I’m not a researcher in any official capacity, but I am one in the casual sense that I write a lot of documents that have data embedded in them, often snippets of code.

Most recently, I was explaining how to setup authentication with externally signed certificates. There’s a lot of explanation about what has to be setup and how, interspersed regularly with code snippets that the reader is expected to run to get answers that will be used in subsequent code snippets. (And eventually, of course, to be automated so that human error is reduced, but the first step is explaining the process.)

Imagine how you might do this. Open up your editor window and next to it, open up a window to a REPL somewhere. Type in the first code snippet, try to run it until you’ve fixed all the typos, copy and paste it into your document, run it, copy and paste the results into your document. Edit the code. Repeat ad nauseum.

The techniques of reproducible research (which will look familiar to anyone familiar with Literate Programming) offer a much easier and better approach.

Babel is part of Org. It allows you to embed source code of many different kinds I’ve got mine configured for more than thirty languages including Emacs Lisp, Python, Perl, LaTeX, Org, Ruby, Scala, and the shell. directly in your document (with syntax highlighting), run it directly from your document, and automatically insert the results into your document.

I wrote ob-ml-marklogic as a plugin for Babel to support embedded MarkLogic XQuery, JavaScript, and SPARQL. Despite the fact that I implemented it a couple of years ago, it wasn’t until I turned my attention back to org-mode that I picked it up again in earnest.

The externally signed certificates example is too complicated for a weblog posting, and also, I will be quite content if I die without ever having to think about it again.

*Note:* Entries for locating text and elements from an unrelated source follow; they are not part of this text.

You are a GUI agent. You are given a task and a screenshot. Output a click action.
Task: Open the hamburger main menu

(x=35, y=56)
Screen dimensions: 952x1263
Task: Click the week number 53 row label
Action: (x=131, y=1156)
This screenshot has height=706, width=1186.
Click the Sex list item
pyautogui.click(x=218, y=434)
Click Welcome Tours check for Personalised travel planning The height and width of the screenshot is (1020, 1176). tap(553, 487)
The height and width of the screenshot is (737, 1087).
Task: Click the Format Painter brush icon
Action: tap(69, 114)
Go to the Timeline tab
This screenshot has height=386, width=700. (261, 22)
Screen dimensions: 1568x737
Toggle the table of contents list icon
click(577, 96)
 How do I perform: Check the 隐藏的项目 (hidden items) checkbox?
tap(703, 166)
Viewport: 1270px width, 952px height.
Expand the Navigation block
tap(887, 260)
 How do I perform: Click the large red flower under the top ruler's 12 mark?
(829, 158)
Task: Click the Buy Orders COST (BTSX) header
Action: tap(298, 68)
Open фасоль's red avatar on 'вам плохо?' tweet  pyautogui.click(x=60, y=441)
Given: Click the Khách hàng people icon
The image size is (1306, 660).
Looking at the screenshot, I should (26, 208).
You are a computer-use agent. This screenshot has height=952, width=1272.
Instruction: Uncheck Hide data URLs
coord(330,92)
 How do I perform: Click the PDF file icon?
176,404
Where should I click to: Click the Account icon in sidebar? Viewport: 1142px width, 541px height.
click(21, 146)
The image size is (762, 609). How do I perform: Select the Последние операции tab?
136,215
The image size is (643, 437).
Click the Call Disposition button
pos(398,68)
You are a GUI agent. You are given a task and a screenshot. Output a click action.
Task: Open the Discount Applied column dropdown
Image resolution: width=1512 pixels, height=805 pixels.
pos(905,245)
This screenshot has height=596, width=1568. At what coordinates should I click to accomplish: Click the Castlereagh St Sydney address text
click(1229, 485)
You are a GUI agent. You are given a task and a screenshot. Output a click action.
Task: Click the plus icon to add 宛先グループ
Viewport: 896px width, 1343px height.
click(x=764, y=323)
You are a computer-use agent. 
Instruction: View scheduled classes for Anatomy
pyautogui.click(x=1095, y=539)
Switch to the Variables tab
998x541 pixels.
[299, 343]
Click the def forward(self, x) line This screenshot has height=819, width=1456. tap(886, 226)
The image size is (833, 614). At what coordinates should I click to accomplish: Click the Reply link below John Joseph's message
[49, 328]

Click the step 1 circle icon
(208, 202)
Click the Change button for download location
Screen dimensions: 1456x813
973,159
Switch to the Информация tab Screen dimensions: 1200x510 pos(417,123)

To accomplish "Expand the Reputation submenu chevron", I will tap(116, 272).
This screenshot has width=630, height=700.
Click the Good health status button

Consider instead the Fibonacci sequence. I might write a little XQuery code to compute the “nth” number like this:

declare variable $n as xs:integer external;
let $phi := (1 + math:sqrt(5)) div 2.0
  round(math:pow($phi, $n) div math:sqrt(5))

Except that’s not very interesting because in the weblog post, it’s just a code example. Here’s what it looks like in Emacs:

Org Babel Example

Everytime I hit C-c in the source code, it’s evaluated and the results are inserted into my document. If computing the 10th (yes, that HEADER line defines a variable; I can change that and hit C-c to get different results) Fibonacci number doesn’t seem like a very exciting thing to do, consider embedding the results of shell scripts, or Python, or probably your favorite language.

It’s a huge step forward in writing prose that leverages code examples, if you ask me.